Palm oil has seven wins and one loss in the week! But the short-term overbought alarm has sounded. Is the correction a "gold pit" or a "risk signal"?
2025-07-04 19:00:17

Long-short game: the drag from the external market and the struggle between fundamental support
The intraday decline was mainly driven by three factors: First, the Chicago Board of Trade (CBOT) soybean oil contract fell 0.96% in a single day, and the main soybean oil contract of the Dalian Commodity Exchange weakened 0.95% simultaneously, suppressing the price advantage of palm oil; second, crude oil prices fell slightly due to OPEC+ production increase expectations, weakening the attractiveness of biodiesel demand; third, the ringgit exchange rate against the US dollar rose slightly by 0.05%, raising import costs and triggering some long profit-taking. David Ng, a senior trader at Kuala Lumpur trading agency Iceberg X, pointed out: "The accumulated profits from the recent rally need to be released, but the extent of the correction is limited by the emergence of an inventory inflection point."

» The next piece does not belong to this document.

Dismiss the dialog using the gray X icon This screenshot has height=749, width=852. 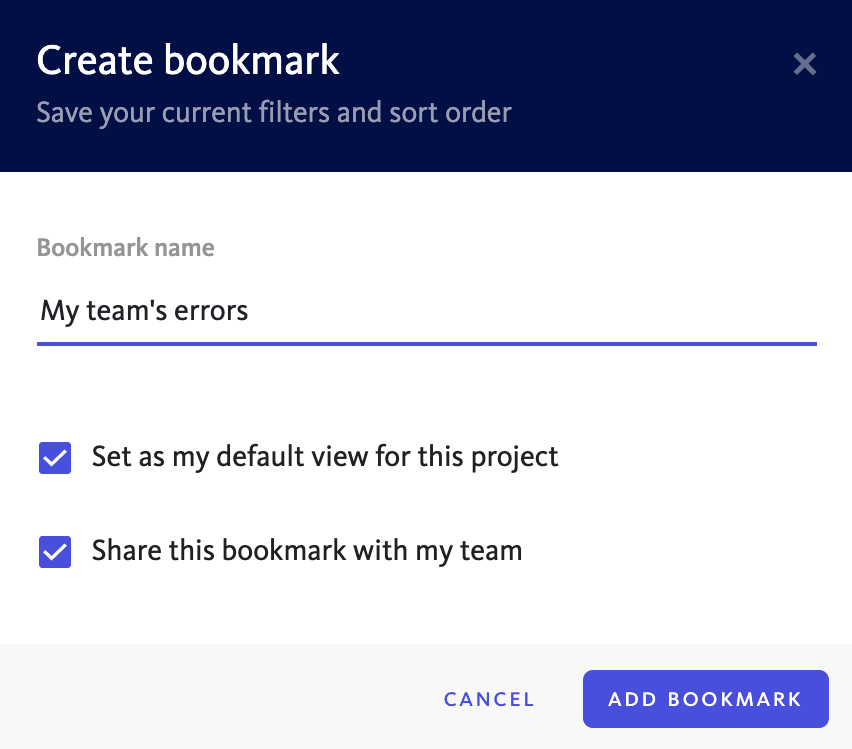[804, 64]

Inventory inflection point appears, supply-side story is not over yet
According to a survey by a well-known institution, Malaysia's palm oil inventory in June is expected to drop by 2.3% month-on-month, ending the trend of three consecutive months of accumulation. This change exceeded market expectations, mainly because the output fell by 3.1% month-on-month due to seasonal weather disturbances, while the export volume remained resilient due to the demand recovery after Ramadan. It is worth noting that the latest data from the Solvent Extractors Association of India (SEA) showed that the country's palm oil imports in June increased by 8% year-on-year, reflecting the replenishment of stocks by price-sensitive buyers.
Institutional view: Short-term fluctuations do not change the medium- and long-term logic
VegOil Insights, a Singapore-based vegetable oil analysis company, believes: "Current prices have partially reflected expectations of production cuts, but the potential impact of El Niño on production in the fourth quarter of 2025 has not yet been fully priced in. If precipitation continues to be low during the critical growing period in August, yield losses may be magnified." The agency raised its average price forecast for 2025 to a range of 3,950-4,200 ringgit.
The head of agricultural product research at Rabobank emphasized marginal changes: "Although the soybean-palm oil price gap has narrowed to $120/ton, the freight advantage of Southeast Asian palm oil over South American soybean oil is still supporting exports. After China's third quarter catering consumption peak season stocking starts, ship purchase data deserves special attention."
Technical aspects and capital flows suggest that the game is escalating
From the perspective of position structure, as of July 3, the speculative net long position of BMD palm oil contract increased by 7.2% compared with the previous week, but the commercial short hedging increased by 4.8%, reflecting the divergence between the industry and financial capital on the price center. The technical support focuses on the 3950-4000 ringgit platform. If it falls below, it may trigger programmatic trading selling; the upward trend needs to break through the previous high of 4186 ringgit to open up new space.